Iwas a little surprised to hear that the Victorian chef Charles Elmé Francatelli was the inspiration for a new restaurant in Mayfair, housed in St James’s Hotel & Club, which is tucked away down the cul-de-sac of Park Place. Because
I remember coming across his 1852 tome, A Plain Cookery Book for the Working Classes. To me it’s the Most Revolting Cookbook of All Time.
This Englishman of Italian extraction, who trained under Marie-Antoine Carême in Paris, first published The Modern Cook, a masterclass in monumentally impossible ornamental puddings, soufflés and unpronounceable French dishes, then turned to his intended gift to the poor. For those grateful, genuflecting working-class cooks he listed essential utensils that would have cost a labourer several months of wages. And then there were the recipes – for pigs’ feet (salt for four days, boil for three hours), potato pie (boil onions and potatoes, put in a dish, top with mashed potatoes), and his pièce de résistance: toast water (toast bread, put in a jug, add boiling water, cool, then drink). I’m not making this up.
One hundred and seventy-two years later, his name is on the door of a smart St James’s establishment, one of those semi-subterranean, fine-dining, small, discreet, tables-in-cubby-holes places with waiters shimmering left, right and centre. Except from the outset it felt like a rank Christmas in 1974.
Out from the kitchen came a freebie of six plums in blankets (think sugared slug in burnt bacon), followed by six cubes of cheddar in olive oil scattered with rosemary. Then a motley collection of misshapen ‘artichoke beignets’: deep-fried veg of a dull flavour, useful only if you wish to break wind savagely in two hours’ time.
We experienced considerable menu confusion, perusing it in the hushed, deep-carpeted room with feature walls of silvery flowers, ugly portrait caricatures and ceilings dripping in test-tube-like shimmering lamps. It advertises ‘bites’ (think cheese, artichokes and bread), ‘special’ (ham, scallops, oysters) and a variety of ‘sides’, and a chunk in the middle of the page lists mackerel fillet, terrine, Dover sole, shepherd’s pie and venison. No clue as to what might be starter or main course, apart from price, and pork terrine at £18 seems a bit steep for a starter even in these parts. But, after guidance from our waiter, that’s what I had. And what a miserable, oily little sliver it was, so sad next to some greying and vinegary piccalilli. But then again, as with that 70s Christmas (at the house of the uncle who couldn’t cook), we drank a nice French pinot.
It wasn’t quite enough to stop my pal Charlotte baulking at the bitter combo that was charred mackerel and pickled veg. The vision of bright-orange carrot, yellow onions, the pink skin of the fish and its white flesh was… How can I put this? Ill-advised.

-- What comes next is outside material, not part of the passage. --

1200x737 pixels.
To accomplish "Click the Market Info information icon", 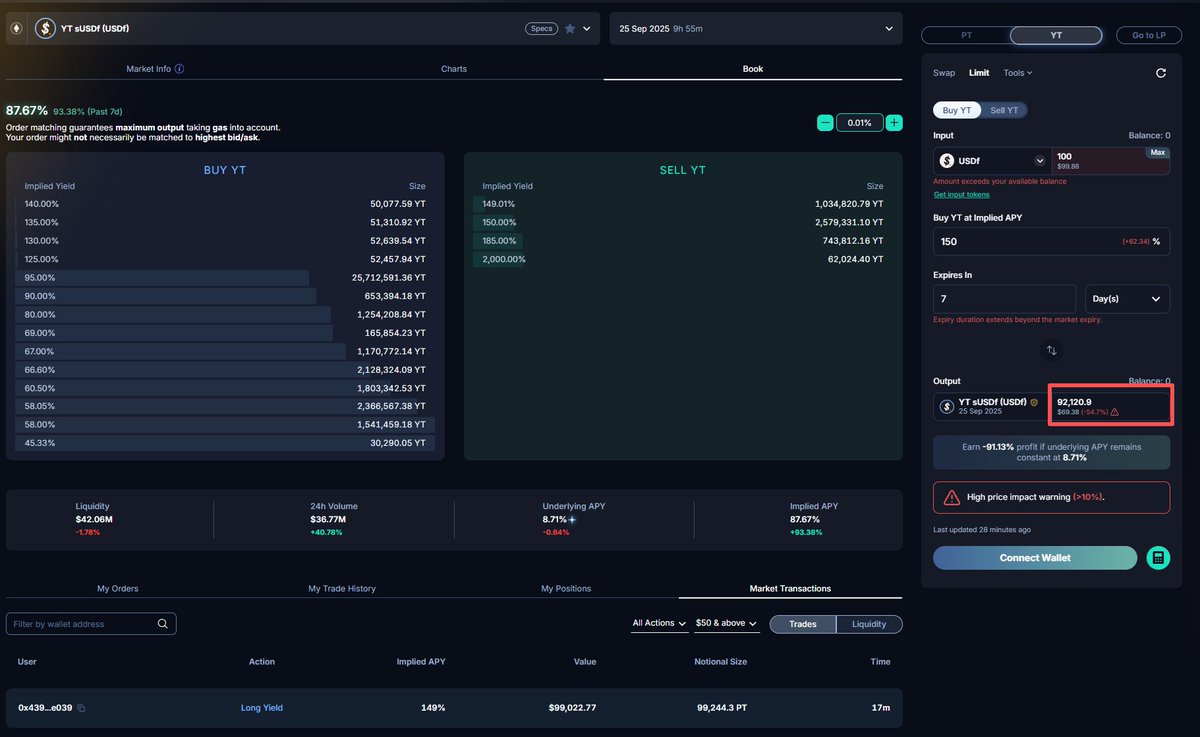I will point(179,69).
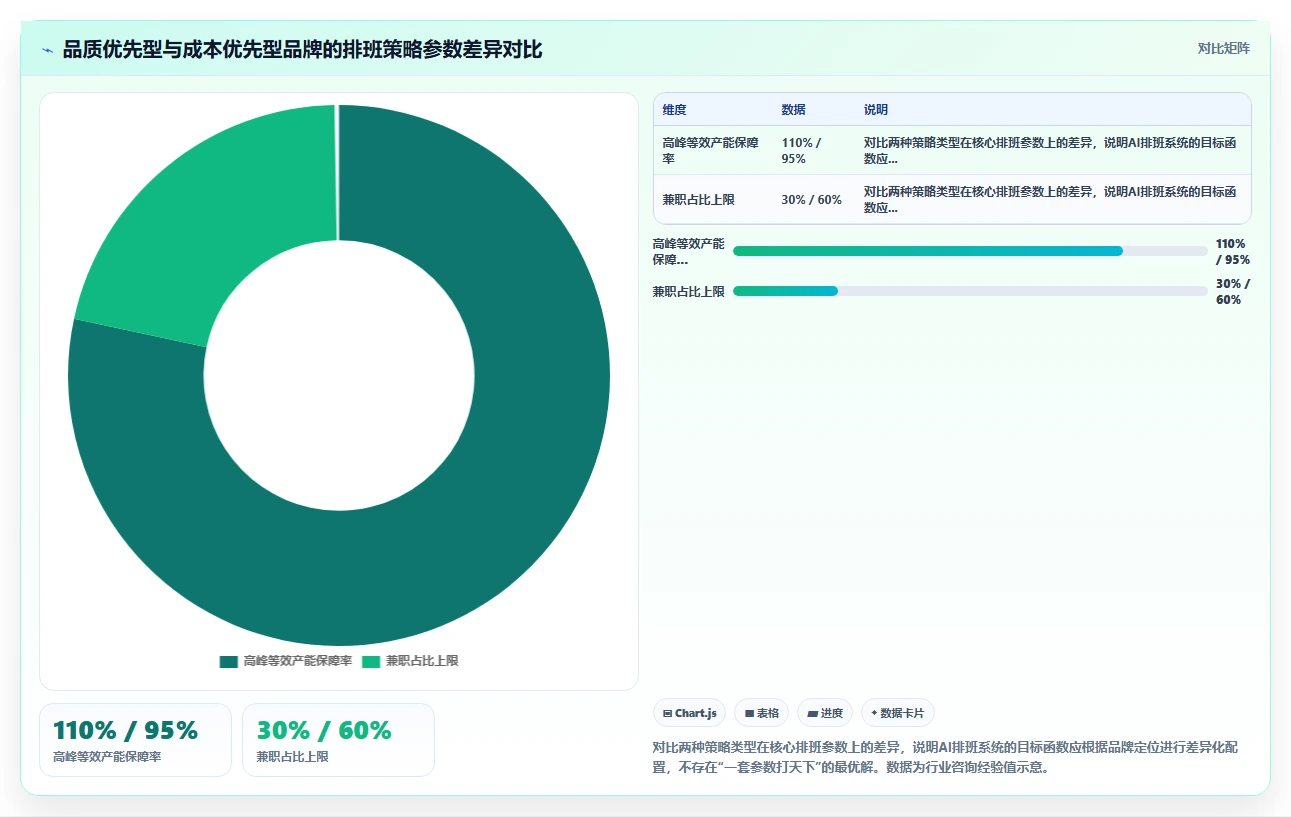Click the 维度 column header

[675, 110]
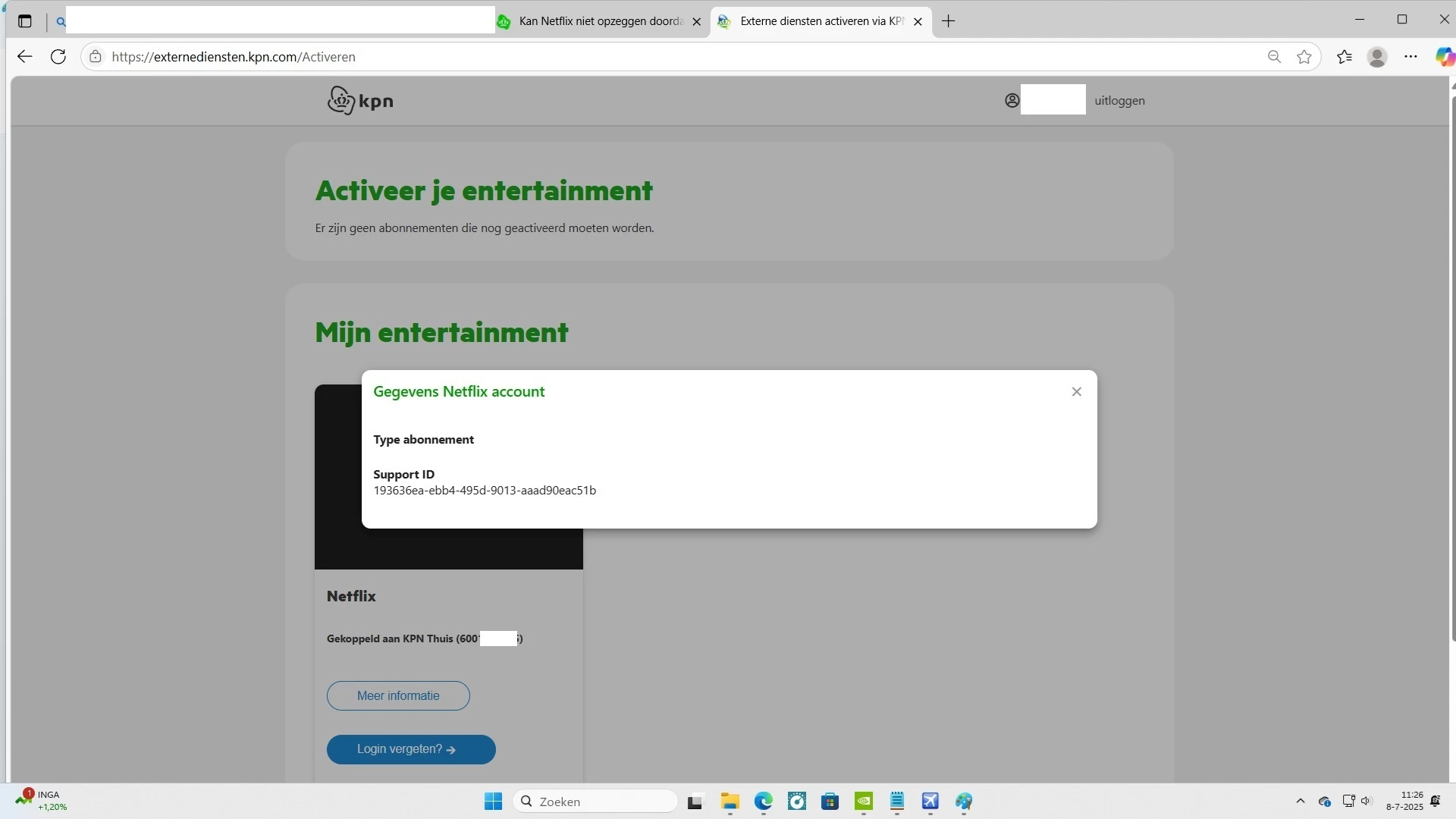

Next up was Charlotte’s cep risotto, a gloopy heave of a dish. Marvellous and filling, perhaps, for those working-class Johnnies (at £30). And my ‘St James ham’. The fanfare of simplicity delivered three fat cuts of ham, topped with large carrots in thick gravy. It tasted as bleak as it sounds.
Sides were French beans and some delicious, crunchy roast potatoes, so proper congrats for that. And finally pud: tarte tatin (a little dry) with a pot of caramel. Which is cheating in my view, the caramel (molten sugar) being intrinsic to the making of the dish.
We left bewildered. But if, in some retro leap of the imagination, you’re a fan of Francatelli the Victorian chef, step this way…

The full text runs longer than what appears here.